╭──

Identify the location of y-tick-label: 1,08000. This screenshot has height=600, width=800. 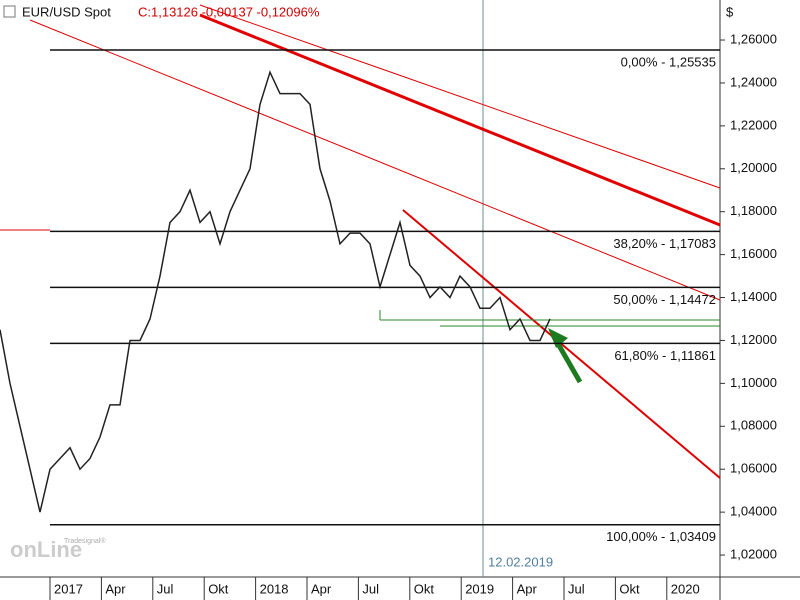
(754, 426).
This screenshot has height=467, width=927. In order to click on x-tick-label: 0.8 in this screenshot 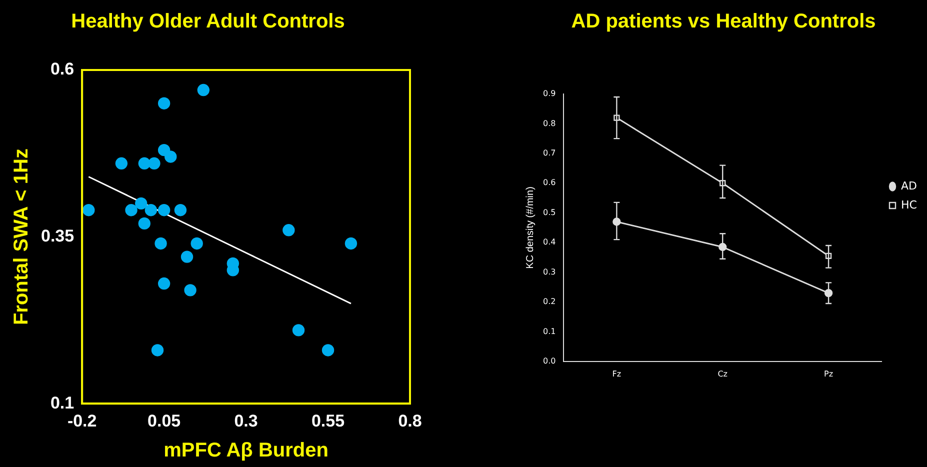, I will do `click(410, 420)`.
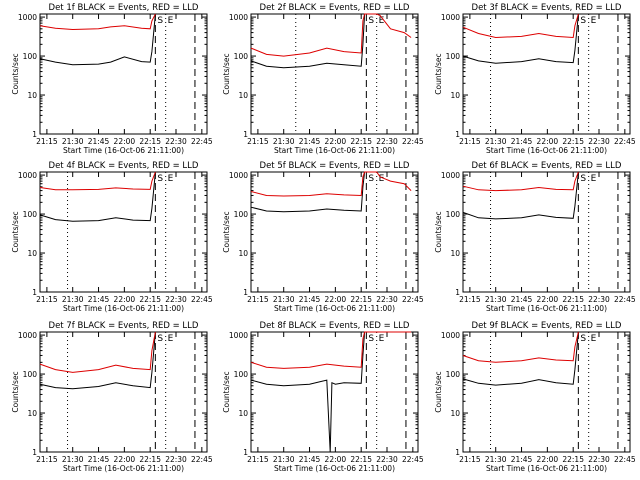  I want to click on panel-title: Det 7f BLACK = Events, RED = LLD, so click(124, 326).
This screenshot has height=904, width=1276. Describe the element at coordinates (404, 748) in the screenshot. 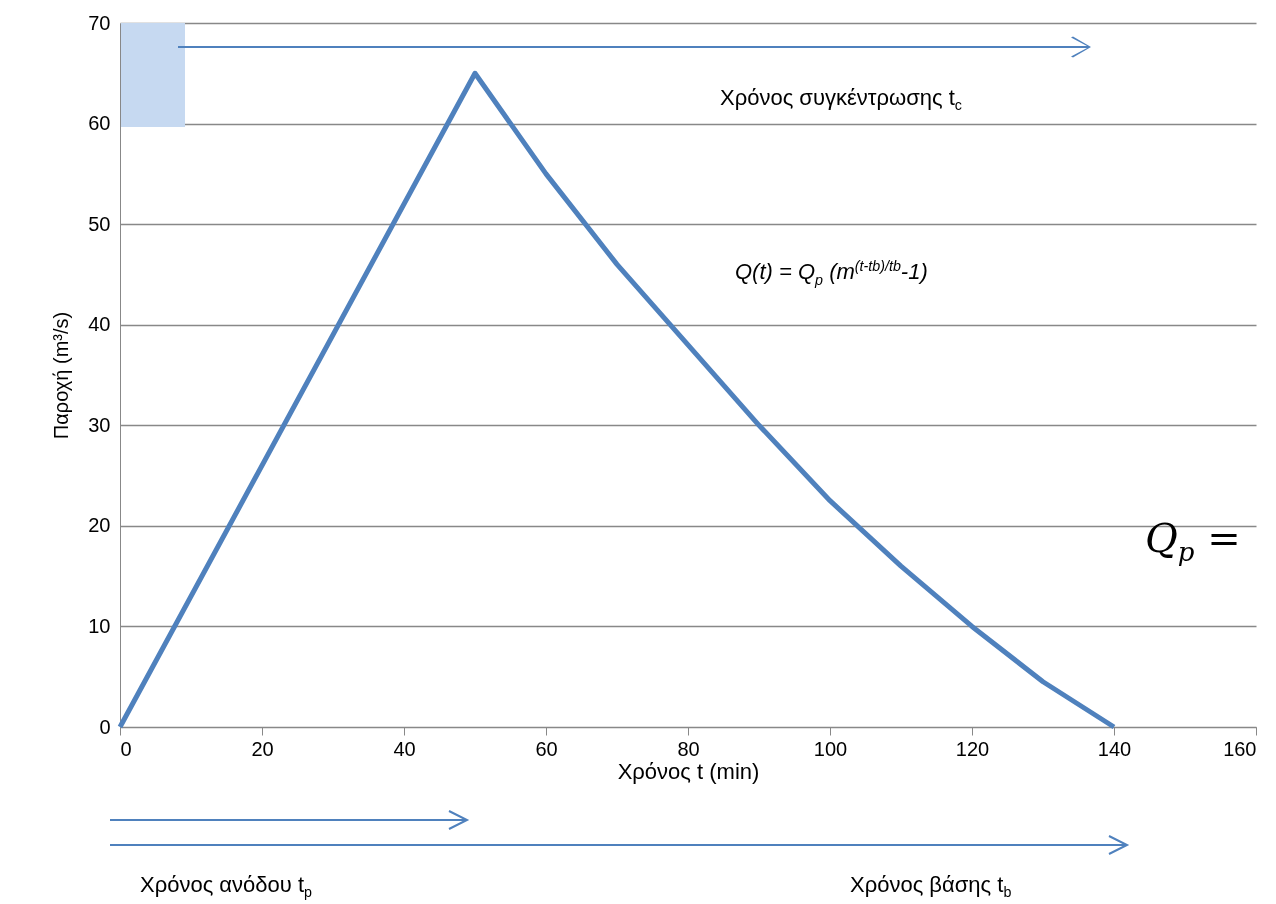

I see `x-tick-label: 40` at that location.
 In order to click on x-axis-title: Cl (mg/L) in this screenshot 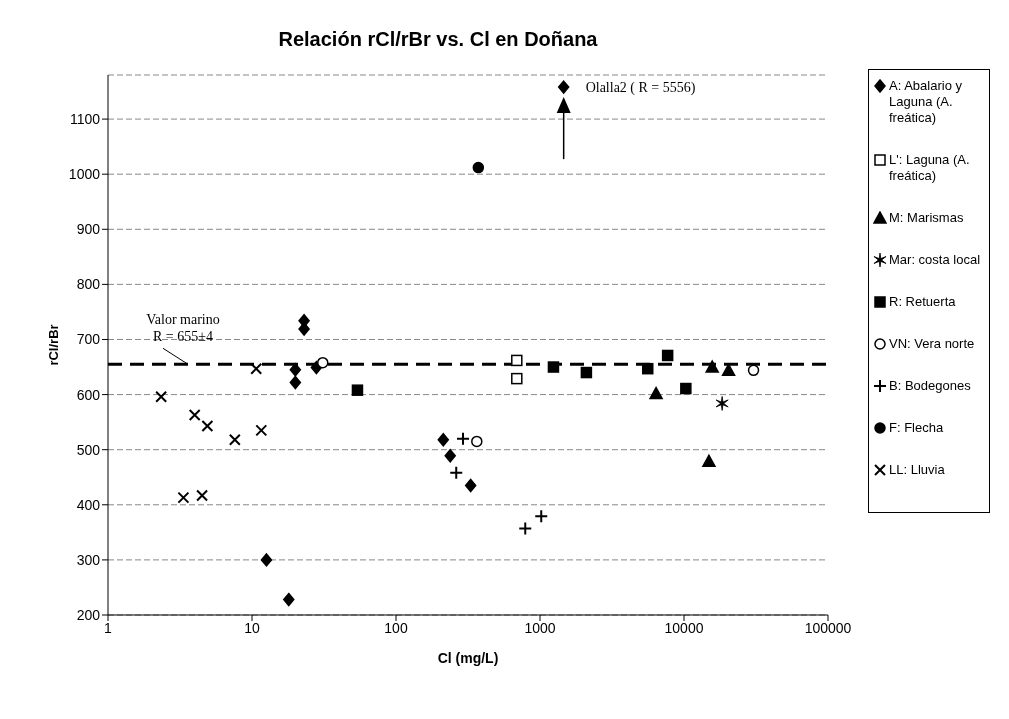, I will do `click(468, 658)`.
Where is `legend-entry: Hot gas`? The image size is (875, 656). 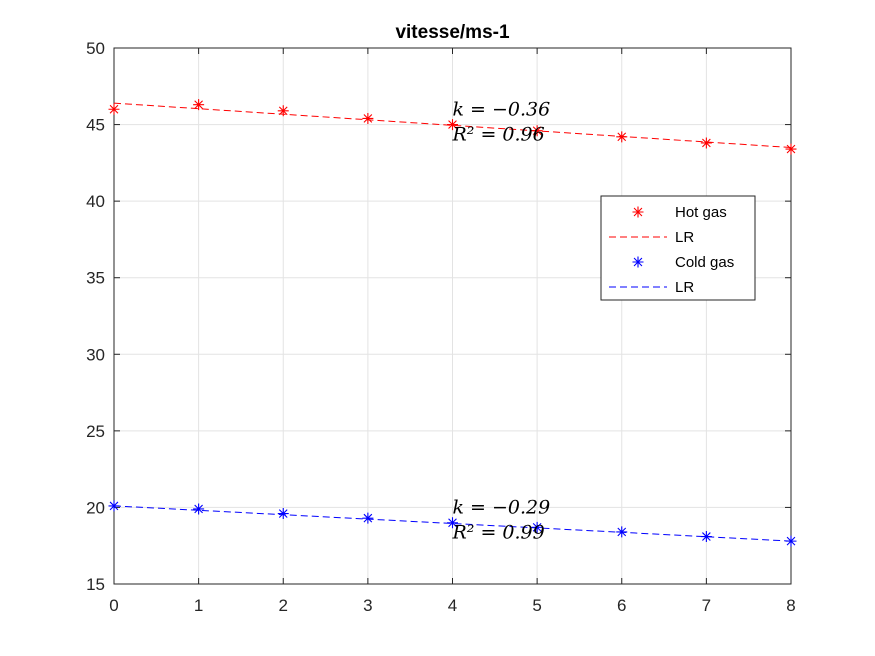 legend-entry: Hot gas is located at coordinates (680, 212).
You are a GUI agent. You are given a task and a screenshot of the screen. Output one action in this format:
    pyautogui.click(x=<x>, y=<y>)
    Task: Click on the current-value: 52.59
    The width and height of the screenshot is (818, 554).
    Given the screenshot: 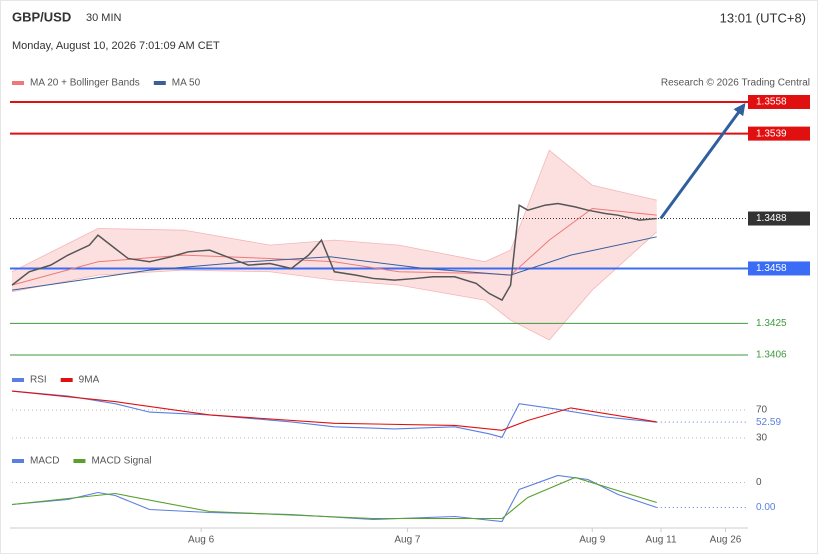 What is the action you would take?
    pyautogui.click(x=768, y=422)
    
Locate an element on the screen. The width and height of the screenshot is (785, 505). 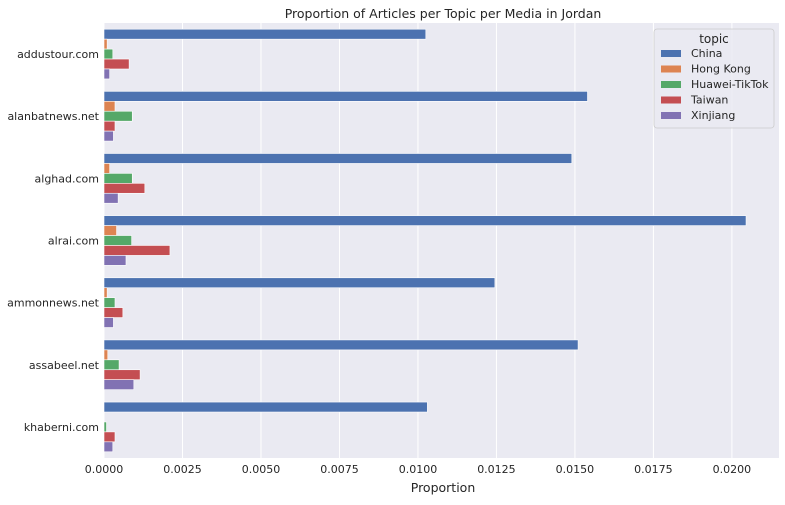
x-tick-label: 0.0025 is located at coordinates (182, 470).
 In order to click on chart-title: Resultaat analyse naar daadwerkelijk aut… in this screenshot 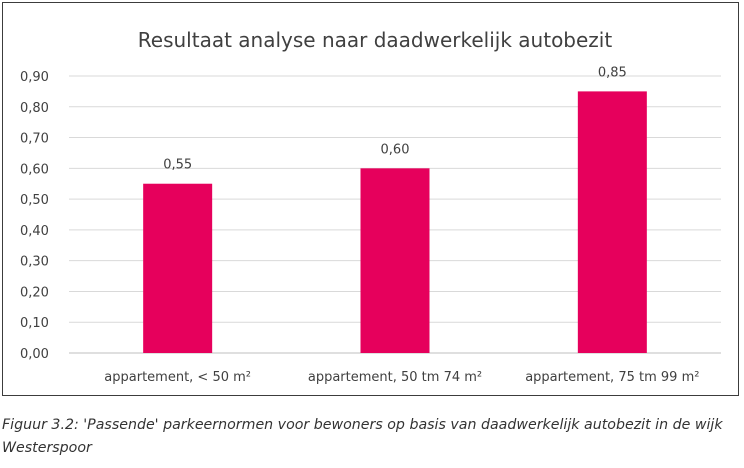, I will do `click(376, 40)`.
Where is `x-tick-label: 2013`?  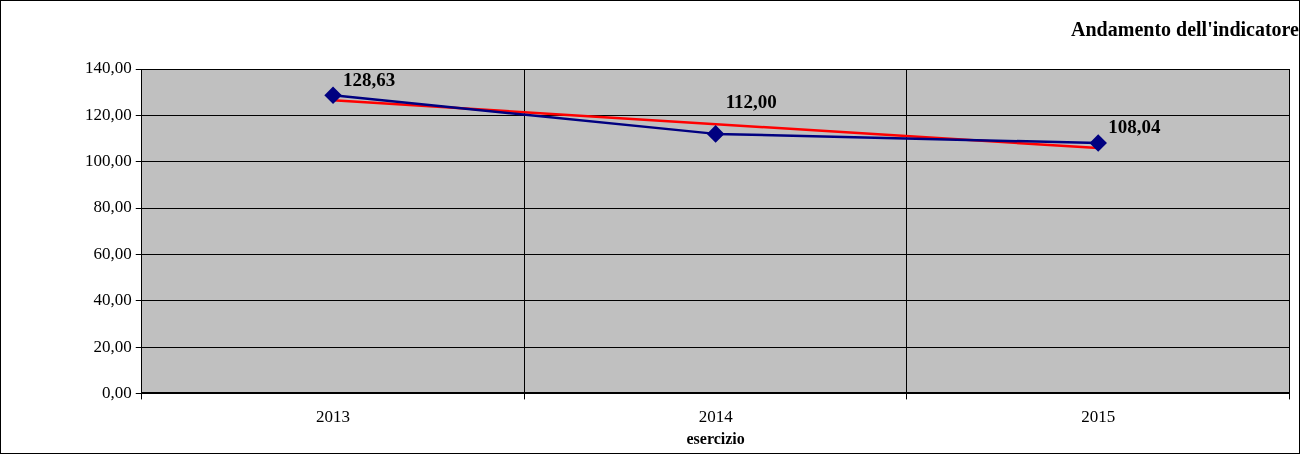
x-tick-label: 2013 is located at coordinates (334, 417).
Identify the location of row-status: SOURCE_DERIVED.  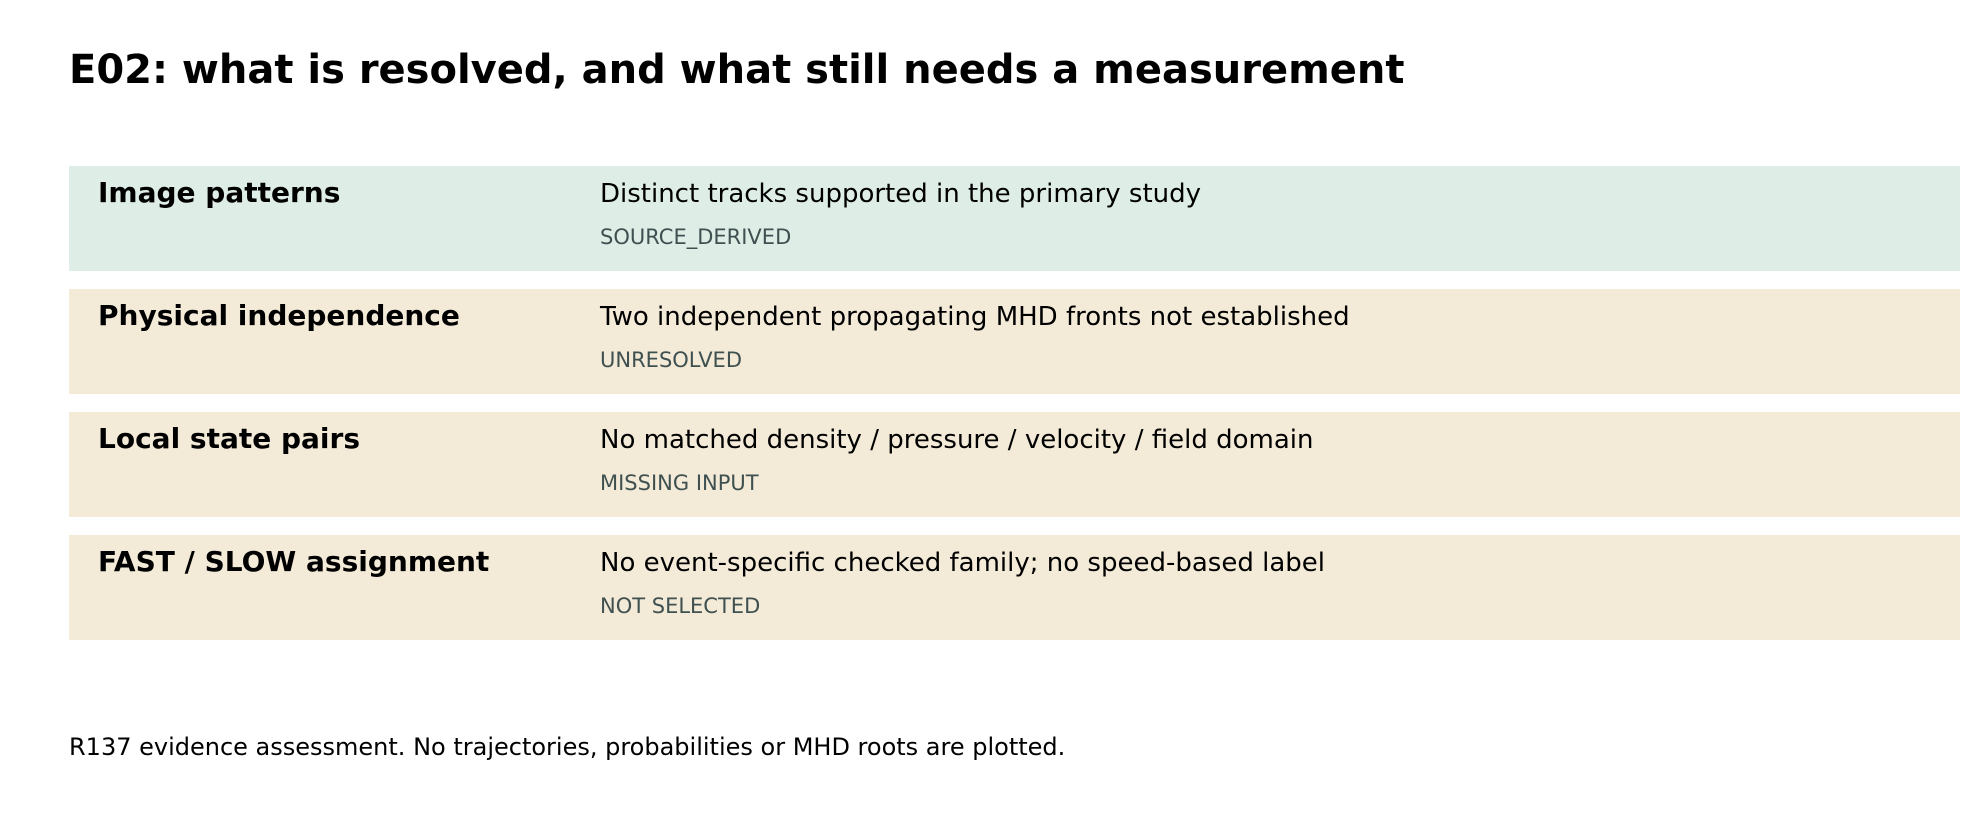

╰──

What is expected
Lay out the data from its first line through the line holding "(754, 426).", inclusive, as a JSON list of strings with one string per line. Skip blank lines and leave the pictures out.

Exercise output
[
  "Identify the location of y-tick-label: 1,08000. This screenshot has height=600, width=800. ",
  "(754, 426)."
]